You can build a small hobby greenhouse quickly and economically. If you simply build a frame of 2x4s and cover it with clear corrugated fiberglass, that's all you need to help extend your growing season for frost-tender plants -- such as sweet basil, potted palms and even small potted citrus trees. But the frost protection your greenhouse provides will only go so far in giving your plants the warmth they need, especially if you live in an area where winter temperatures often dip below freezing. You can heat your greenhouse by using one or more methods that won't send your electric bill through the ceiling.
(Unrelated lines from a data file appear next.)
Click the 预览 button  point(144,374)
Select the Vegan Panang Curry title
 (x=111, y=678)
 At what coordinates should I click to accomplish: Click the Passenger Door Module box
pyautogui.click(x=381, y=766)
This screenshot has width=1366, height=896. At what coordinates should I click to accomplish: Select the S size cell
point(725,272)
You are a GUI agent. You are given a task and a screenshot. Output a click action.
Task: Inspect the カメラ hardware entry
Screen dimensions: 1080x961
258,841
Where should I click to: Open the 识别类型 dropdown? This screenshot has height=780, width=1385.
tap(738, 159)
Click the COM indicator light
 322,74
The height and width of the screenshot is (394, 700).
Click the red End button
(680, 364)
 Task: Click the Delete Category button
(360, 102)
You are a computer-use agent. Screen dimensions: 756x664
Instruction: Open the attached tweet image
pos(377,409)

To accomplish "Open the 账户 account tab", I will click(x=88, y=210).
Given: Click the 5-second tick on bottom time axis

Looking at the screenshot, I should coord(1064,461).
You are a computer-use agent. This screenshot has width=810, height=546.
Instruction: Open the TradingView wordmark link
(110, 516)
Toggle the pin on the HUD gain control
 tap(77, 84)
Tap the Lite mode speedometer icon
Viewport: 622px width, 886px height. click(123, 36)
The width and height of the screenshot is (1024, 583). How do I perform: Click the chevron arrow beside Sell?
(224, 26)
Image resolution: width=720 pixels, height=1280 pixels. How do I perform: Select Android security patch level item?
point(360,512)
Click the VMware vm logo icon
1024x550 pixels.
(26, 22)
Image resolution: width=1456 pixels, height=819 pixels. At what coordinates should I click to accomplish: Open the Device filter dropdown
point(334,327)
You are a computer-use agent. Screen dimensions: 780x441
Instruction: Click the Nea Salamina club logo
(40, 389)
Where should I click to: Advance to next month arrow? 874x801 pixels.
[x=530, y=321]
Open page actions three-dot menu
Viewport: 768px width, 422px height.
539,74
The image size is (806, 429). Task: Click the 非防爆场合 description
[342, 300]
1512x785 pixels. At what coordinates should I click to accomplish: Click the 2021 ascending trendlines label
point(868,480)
Heating a Greenhouse in Winter
Spread a thick layer of compost or other form of organic mulch around the base of your plants. It will help keep the soil warmer and at the same time will provide nutrients to your plants.
Set plants on top of purchased heating coils designed for use with plants.
Create a heat sink by filling gallon plastic jugs with water. Set them on the floor of your greenhouse at frequent intervals (several inches to one foot apart). They will heat up a bit during the day and then radiate the heat in your greenhouse at night.
Hang 300-watt incandescent lights above your plants. Although they use electricity, using them is less costly than using a space heater. Their light will also benefit your plants.
Attach some form of insulation on the inside walls of your greenhouse. Alternatives to standard insulation include egg cartons and corn stalks from last summer's vegetable garden.